Trecho fornecido.
Agora que já aprendemos a importar imagens para dentro do F-spot, vamos aprender a editá-las e explorar melhor os recursos deste programa. Para abrir uma imagem, dê um duplo clique sobre ela (para voltar ao catálogo, clique 2 vezes novamente sobre a foto). Veja abaixo os principais recursos:
Ao lado esquerdo, logo acima das informações da foto, temos uma opção para selecionar a versão da foto. Qualquer alteração que você faça numa foto, ela será salva como uma cópia, de tal forma que o F-Spot sempre armazenará a imagem original como backup. Logo abaixo da foto, podemos ver um campo “Comentários” que serve para fornecer uma legenda à foto. Logo abaixo, podemos mudar as proporções da imagem para corte (Ex: 4:3, 5:6, 5:7, etc). O formato padrão aqui no brasil para revelação é o de 4:3, portanto você pode selecionar esta opção e traçar um retângulo sobre a foto para cortá-la (clique em um lugar da imagem, segure e arrasta para desenhar o retângulo). Após feito o retângulo da área que desejamos preservar (o resto será cortado fora) basta pressionar a primeira ferramenta de edição no canto inferior para proceder com o corte. Após feita qualquer modificação em uma imagem, ela será automaticamente salva como uma cópia e a versão original será preservada (e poderá ser acessada pelo menu “Versão”.

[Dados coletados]
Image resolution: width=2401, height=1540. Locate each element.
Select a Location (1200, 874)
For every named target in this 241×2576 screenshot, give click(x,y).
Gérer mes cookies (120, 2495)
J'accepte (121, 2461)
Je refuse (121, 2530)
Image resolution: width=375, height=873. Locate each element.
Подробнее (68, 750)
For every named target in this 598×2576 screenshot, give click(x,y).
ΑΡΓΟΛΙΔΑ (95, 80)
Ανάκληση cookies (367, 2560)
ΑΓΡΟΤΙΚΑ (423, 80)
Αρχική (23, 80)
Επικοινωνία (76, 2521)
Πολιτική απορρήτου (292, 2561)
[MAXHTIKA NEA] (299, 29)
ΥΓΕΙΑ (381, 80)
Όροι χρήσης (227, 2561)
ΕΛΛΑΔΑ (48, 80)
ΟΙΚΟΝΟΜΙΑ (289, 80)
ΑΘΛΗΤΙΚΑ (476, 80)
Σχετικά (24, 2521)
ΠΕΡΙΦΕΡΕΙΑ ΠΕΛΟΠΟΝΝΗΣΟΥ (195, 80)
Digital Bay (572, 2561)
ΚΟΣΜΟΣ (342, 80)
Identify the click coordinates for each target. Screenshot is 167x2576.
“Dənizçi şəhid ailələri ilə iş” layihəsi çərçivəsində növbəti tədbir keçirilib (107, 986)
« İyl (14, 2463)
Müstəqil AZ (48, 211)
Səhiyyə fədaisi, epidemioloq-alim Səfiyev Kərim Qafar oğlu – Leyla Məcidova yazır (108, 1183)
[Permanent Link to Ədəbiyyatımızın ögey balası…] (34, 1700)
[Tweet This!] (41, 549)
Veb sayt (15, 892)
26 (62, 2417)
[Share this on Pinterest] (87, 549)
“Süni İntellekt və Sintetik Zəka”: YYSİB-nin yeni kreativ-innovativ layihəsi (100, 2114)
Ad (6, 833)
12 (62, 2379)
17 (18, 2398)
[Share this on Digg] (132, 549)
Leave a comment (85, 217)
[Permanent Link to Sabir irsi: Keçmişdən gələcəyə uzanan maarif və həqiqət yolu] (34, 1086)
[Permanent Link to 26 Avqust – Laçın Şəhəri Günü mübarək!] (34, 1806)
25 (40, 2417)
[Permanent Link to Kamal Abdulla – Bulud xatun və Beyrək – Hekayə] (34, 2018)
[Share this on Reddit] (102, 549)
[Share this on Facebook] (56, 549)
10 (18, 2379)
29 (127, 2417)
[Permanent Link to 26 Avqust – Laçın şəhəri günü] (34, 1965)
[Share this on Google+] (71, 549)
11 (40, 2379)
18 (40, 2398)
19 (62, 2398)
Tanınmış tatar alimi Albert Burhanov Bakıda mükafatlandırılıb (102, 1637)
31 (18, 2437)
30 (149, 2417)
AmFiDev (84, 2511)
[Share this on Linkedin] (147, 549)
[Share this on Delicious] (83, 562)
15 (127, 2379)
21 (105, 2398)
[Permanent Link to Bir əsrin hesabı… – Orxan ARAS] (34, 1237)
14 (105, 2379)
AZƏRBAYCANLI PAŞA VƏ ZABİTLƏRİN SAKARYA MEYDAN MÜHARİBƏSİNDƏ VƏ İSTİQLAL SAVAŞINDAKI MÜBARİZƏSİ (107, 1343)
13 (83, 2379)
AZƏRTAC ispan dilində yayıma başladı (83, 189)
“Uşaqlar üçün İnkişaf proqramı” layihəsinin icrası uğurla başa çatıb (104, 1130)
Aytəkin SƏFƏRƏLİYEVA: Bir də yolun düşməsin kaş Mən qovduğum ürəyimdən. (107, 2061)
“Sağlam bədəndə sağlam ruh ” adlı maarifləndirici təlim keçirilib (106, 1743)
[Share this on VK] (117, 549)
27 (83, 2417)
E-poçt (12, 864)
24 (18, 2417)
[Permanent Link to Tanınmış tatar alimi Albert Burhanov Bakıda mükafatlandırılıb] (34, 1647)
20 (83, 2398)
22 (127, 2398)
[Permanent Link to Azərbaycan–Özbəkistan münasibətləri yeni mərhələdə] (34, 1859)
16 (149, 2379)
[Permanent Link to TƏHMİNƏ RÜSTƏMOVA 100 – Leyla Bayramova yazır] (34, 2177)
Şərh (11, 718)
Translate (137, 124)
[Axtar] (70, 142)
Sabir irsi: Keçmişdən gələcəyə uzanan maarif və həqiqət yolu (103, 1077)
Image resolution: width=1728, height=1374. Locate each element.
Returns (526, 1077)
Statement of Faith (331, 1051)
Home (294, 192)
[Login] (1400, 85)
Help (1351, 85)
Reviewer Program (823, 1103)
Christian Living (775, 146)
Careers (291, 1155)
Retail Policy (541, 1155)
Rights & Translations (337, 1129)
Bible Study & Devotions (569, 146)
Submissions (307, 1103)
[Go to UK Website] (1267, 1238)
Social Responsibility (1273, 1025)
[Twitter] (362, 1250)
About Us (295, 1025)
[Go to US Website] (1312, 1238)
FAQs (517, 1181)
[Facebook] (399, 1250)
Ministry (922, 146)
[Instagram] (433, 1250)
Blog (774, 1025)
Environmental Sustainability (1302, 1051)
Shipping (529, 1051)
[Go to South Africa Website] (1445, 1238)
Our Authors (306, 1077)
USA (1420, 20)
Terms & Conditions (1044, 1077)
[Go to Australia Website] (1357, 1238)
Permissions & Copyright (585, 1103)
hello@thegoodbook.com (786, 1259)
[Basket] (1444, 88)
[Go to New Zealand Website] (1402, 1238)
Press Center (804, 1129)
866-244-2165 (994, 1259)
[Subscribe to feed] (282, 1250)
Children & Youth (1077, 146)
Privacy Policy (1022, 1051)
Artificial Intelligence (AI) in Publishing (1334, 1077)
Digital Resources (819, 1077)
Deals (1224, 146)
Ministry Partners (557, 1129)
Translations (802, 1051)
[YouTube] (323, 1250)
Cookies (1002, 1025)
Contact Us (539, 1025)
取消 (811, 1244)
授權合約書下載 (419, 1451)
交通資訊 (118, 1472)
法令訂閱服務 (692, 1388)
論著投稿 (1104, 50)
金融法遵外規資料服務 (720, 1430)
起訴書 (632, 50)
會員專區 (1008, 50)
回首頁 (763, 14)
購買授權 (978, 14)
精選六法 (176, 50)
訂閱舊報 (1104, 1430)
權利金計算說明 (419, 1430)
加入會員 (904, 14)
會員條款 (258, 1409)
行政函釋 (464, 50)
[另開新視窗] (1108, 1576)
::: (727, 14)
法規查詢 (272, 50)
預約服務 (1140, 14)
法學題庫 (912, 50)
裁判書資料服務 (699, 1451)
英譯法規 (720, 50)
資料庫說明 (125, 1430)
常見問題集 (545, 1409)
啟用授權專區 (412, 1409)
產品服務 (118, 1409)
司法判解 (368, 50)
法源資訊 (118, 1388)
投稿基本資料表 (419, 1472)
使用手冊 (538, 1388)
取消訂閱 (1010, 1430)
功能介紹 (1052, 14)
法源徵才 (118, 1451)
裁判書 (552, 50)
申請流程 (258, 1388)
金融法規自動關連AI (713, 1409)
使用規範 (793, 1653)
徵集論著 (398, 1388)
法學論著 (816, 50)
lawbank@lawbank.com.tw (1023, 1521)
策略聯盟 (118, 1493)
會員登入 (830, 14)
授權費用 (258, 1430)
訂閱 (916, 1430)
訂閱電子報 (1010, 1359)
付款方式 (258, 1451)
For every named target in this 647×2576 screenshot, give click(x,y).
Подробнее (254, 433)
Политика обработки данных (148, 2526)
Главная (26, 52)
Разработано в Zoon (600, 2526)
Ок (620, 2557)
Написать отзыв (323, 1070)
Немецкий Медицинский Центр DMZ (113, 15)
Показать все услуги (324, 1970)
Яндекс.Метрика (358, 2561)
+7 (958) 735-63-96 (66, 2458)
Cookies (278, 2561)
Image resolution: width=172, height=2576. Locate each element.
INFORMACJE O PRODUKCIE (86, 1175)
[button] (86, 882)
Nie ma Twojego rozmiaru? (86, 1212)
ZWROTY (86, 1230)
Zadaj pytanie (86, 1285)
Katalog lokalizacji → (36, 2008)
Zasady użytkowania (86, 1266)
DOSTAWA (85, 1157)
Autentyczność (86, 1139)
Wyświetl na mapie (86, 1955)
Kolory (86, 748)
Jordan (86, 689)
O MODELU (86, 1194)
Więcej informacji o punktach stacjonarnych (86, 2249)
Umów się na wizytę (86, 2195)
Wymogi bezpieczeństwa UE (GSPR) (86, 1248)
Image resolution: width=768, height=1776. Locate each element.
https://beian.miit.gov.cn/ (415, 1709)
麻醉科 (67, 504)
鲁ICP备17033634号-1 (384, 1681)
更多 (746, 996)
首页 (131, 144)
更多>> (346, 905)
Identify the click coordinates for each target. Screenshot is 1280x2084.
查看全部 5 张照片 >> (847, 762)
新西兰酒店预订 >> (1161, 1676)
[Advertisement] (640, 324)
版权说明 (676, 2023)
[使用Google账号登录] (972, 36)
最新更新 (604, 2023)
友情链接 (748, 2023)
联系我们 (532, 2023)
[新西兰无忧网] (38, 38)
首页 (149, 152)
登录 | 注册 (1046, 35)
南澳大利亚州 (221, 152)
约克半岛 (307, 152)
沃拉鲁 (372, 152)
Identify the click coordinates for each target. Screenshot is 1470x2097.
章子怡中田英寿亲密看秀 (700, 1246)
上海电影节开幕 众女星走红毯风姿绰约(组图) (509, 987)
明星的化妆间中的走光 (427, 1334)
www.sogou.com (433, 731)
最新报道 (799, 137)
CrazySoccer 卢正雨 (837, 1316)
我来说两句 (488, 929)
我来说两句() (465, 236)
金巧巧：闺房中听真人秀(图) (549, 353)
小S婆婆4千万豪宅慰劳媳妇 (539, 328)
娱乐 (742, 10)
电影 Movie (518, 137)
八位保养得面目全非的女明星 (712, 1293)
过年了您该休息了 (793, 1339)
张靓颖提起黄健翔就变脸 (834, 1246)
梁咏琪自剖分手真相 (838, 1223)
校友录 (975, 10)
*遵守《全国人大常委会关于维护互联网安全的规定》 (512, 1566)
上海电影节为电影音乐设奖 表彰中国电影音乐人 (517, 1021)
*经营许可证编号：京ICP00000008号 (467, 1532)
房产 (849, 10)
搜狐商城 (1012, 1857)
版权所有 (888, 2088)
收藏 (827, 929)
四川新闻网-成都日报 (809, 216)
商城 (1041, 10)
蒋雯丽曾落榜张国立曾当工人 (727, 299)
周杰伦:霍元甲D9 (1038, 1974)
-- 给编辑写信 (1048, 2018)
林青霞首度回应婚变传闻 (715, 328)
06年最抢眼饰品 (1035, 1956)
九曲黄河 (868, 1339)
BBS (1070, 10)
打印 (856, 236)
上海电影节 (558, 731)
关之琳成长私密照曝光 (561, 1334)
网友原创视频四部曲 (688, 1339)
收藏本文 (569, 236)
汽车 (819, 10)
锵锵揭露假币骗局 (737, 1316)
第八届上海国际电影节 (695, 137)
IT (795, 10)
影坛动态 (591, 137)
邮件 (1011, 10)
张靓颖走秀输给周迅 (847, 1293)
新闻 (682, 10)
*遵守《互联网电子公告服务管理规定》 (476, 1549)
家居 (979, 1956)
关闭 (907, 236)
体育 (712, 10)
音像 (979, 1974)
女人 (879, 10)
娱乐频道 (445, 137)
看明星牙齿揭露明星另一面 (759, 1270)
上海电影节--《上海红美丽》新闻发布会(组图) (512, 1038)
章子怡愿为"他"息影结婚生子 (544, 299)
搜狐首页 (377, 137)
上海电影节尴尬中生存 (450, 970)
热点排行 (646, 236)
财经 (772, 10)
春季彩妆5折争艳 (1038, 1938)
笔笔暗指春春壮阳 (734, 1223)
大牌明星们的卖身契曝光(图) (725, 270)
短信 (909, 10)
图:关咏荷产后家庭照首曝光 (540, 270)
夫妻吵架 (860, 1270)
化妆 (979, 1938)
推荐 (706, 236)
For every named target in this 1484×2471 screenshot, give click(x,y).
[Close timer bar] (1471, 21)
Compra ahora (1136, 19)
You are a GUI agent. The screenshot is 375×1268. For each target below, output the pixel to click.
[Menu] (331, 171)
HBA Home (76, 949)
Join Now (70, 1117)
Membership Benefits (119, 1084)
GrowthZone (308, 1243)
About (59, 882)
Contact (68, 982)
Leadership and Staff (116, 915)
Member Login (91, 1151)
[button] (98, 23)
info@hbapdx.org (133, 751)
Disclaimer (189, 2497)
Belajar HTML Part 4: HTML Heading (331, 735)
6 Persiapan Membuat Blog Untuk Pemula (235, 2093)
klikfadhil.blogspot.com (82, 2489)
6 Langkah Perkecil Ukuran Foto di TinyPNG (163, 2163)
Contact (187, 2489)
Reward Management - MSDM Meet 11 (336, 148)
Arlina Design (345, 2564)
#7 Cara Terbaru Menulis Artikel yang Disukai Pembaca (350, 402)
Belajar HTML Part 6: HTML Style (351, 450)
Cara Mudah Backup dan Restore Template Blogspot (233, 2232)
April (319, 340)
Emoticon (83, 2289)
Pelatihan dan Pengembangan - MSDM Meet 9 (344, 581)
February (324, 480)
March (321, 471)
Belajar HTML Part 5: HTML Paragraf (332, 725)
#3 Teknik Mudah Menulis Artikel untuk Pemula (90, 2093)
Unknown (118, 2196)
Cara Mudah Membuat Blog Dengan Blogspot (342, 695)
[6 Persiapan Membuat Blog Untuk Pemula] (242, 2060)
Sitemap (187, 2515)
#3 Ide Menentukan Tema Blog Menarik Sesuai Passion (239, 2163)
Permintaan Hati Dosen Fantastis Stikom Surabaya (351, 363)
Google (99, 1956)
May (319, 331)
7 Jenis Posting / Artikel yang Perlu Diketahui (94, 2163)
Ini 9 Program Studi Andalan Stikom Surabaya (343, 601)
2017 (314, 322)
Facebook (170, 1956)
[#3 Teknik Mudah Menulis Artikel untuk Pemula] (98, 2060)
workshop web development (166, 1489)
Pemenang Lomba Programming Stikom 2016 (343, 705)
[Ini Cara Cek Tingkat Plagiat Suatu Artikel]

Usando as informações.
1/ Liste todas as proporções de corte que o trecho sobre o F-Spot dá como exemplo.
2/ Diga se cada frase abaixo concorda com o trecho sobre o F-Spot, respondendo sim ou não e citando as palavras do trecho que decidem a resposta.
(a) O F-Spot guarda a imagem original como backup.
(b) Para abrir uma imagem, basta um clique simples sobre ela.
(c) O campo “Comentários” fica acima da foto.
3/ Segundo o trecho sobre o F-Spot, qual é o formato padrão para revelação no Brasil?

Respostas do exercício.
1/ 4:3, 5:6 e 5:7

2/
(a) Sim: "o F-Spot sempre armazenará a imagem original como backup".
(b) Não: "dê um duplo clique sobre ela".
(c) Não: "Logo abaixo da foto, podemos ver um campo “Comentários”".

3/ O formato 4:3.